◆ EXERCISE INSTRUCTIONS ◆
Which lines of the records contain the word "Video"? Copy each one.

Dataset excerpts
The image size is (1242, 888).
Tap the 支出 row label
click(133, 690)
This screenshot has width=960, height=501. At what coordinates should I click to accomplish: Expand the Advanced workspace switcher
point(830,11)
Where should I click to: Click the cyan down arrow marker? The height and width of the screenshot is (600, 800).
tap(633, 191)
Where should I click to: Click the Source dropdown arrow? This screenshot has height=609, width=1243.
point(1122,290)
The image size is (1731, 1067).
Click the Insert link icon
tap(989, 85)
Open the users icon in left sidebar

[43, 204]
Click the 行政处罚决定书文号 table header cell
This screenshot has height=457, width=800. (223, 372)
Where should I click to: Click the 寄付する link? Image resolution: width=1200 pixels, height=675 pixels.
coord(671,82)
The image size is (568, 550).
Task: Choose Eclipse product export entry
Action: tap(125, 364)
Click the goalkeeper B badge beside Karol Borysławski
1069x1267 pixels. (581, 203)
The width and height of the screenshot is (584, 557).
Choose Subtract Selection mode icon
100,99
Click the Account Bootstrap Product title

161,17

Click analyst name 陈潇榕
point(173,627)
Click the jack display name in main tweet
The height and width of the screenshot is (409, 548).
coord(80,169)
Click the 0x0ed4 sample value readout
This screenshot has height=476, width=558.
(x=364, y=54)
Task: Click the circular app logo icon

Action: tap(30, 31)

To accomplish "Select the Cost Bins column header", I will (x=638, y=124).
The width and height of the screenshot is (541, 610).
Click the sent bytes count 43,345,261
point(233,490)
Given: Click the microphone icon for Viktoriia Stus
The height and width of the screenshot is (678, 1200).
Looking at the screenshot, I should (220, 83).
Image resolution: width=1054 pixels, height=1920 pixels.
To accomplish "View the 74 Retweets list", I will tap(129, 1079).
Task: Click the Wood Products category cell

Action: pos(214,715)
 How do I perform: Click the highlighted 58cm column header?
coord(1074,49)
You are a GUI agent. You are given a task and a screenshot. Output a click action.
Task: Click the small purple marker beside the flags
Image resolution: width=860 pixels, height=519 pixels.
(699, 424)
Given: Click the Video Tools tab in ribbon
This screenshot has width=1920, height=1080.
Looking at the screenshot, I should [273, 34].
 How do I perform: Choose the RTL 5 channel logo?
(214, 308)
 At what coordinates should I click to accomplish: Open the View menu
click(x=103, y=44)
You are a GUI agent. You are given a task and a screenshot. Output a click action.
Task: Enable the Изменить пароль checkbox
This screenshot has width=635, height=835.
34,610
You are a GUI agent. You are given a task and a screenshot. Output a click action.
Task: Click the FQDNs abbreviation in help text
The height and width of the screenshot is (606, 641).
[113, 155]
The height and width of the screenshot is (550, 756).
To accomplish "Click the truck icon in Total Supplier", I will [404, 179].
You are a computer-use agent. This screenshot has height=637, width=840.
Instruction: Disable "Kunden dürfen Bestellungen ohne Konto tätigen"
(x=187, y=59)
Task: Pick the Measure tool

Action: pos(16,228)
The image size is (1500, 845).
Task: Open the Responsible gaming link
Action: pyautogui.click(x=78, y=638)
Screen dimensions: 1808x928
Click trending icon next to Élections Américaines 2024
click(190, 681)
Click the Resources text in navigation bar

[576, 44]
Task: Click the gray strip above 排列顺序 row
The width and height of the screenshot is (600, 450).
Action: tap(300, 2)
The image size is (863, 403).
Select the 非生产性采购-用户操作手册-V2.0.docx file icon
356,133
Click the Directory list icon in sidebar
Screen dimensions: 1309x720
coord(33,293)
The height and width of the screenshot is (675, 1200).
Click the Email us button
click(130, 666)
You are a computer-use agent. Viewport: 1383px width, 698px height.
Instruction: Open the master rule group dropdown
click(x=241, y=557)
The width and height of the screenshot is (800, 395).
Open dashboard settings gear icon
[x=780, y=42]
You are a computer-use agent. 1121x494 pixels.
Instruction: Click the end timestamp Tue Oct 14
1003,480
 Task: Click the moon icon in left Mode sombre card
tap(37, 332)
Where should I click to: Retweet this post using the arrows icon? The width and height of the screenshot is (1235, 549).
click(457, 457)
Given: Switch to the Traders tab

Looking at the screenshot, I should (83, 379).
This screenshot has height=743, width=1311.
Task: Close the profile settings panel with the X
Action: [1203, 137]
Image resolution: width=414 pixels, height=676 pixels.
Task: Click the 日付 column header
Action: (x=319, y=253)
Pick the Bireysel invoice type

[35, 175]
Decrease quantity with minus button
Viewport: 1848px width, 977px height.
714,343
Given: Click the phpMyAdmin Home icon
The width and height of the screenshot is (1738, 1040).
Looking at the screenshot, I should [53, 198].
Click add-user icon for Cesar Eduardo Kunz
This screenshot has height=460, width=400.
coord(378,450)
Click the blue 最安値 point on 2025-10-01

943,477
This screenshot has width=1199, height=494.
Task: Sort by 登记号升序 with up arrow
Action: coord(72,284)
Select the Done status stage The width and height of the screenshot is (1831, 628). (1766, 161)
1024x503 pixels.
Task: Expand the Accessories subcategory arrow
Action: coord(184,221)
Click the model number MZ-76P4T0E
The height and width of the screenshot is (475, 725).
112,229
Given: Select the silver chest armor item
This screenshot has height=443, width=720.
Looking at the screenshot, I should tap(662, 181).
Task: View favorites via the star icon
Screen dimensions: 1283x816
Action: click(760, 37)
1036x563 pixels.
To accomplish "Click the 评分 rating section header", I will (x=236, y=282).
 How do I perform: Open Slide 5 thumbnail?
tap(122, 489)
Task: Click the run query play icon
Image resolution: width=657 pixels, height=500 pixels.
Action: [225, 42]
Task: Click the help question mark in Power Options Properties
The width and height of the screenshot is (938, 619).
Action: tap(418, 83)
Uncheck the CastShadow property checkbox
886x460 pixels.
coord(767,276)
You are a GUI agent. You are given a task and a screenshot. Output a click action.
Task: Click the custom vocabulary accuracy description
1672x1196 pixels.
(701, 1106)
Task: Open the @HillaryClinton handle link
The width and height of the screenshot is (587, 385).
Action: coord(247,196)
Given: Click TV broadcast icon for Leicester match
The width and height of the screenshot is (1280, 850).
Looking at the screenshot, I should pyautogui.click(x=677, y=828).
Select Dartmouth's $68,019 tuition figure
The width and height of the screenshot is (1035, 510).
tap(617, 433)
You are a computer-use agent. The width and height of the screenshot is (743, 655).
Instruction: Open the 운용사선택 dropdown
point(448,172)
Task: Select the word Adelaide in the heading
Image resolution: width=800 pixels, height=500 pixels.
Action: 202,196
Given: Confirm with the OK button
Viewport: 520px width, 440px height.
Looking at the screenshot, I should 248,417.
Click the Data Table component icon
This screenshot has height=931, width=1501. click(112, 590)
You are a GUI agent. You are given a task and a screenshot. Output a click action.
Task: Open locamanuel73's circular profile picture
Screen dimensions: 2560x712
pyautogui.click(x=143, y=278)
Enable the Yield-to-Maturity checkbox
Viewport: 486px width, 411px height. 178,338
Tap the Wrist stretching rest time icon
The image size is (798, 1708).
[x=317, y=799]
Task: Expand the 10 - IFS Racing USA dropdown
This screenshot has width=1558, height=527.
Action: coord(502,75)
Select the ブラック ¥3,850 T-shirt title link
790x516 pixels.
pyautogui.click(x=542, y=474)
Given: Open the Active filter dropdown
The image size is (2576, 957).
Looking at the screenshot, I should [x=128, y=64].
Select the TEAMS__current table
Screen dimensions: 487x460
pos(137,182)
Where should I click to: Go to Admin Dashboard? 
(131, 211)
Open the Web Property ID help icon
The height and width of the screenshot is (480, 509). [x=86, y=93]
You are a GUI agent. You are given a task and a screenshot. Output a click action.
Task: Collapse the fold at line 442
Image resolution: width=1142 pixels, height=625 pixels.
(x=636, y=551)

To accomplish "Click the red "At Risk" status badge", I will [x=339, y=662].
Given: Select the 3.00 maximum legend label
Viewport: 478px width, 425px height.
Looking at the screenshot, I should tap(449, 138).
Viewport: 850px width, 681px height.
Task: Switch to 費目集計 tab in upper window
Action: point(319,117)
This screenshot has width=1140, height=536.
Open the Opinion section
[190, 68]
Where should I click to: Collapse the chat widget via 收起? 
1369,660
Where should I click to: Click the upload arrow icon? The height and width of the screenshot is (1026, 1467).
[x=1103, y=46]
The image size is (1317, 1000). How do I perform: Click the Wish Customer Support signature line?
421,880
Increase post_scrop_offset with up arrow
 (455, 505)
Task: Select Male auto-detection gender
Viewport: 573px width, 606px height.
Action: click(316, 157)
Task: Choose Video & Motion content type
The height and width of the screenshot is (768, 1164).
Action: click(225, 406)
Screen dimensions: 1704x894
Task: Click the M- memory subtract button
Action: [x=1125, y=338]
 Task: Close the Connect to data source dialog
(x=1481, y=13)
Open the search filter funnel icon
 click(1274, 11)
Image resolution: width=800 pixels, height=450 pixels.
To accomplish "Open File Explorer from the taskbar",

◆ ANSWER AREA ◆
Given: Click the Video Tools tab in ribbon
Task: Choose Video & Motion content type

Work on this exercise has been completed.